══ Available data ══

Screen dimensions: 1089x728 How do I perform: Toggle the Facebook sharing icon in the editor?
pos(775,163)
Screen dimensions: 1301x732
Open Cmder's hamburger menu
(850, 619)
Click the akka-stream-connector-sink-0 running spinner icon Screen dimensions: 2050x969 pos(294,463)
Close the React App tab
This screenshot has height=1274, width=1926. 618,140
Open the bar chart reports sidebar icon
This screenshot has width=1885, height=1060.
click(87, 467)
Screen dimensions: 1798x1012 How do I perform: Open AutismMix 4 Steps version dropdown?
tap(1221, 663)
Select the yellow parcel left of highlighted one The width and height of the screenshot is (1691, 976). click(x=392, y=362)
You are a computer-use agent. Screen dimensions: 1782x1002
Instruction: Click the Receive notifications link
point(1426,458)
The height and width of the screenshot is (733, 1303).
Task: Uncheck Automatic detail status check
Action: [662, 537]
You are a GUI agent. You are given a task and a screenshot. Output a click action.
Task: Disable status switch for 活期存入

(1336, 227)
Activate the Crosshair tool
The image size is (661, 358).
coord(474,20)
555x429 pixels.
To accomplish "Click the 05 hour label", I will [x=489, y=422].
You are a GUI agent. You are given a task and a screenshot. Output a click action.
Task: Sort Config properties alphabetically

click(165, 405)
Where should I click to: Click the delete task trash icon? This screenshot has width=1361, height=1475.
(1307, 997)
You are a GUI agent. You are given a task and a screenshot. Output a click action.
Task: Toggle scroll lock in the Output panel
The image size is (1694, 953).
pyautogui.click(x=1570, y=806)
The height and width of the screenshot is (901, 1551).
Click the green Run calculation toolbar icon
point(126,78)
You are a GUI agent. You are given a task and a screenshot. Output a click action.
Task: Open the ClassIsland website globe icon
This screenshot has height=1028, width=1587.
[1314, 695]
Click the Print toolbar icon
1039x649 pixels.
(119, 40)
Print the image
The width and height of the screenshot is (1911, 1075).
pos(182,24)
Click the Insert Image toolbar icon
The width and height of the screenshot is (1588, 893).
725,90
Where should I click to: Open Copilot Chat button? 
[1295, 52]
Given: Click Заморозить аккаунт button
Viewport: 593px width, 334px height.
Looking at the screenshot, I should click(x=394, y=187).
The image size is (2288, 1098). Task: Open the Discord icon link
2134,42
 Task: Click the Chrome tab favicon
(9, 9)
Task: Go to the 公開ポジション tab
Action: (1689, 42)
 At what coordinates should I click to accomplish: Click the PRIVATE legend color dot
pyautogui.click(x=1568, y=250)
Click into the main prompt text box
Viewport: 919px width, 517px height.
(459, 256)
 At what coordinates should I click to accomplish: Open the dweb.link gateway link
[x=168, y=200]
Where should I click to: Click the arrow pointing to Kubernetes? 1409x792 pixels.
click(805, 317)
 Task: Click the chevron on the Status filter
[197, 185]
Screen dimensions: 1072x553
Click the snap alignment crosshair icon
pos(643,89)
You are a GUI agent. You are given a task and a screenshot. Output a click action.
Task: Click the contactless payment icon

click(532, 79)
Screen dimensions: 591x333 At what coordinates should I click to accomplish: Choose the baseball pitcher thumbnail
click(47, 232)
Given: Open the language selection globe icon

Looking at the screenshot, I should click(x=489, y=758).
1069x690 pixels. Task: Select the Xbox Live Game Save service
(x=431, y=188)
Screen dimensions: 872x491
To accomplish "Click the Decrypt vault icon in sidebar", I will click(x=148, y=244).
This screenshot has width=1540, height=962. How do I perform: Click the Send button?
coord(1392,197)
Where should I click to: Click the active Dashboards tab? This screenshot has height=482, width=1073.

═══

- Work to complete -
Lines containing the string "will" are the ones to copy from the entries above.

- Result for this task -
To accomplish "Click the 05 hour label", I will [x=489, y=422].
To accomplish "Click the Decrypt vault icon in sidebar", I will click(x=148, y=244).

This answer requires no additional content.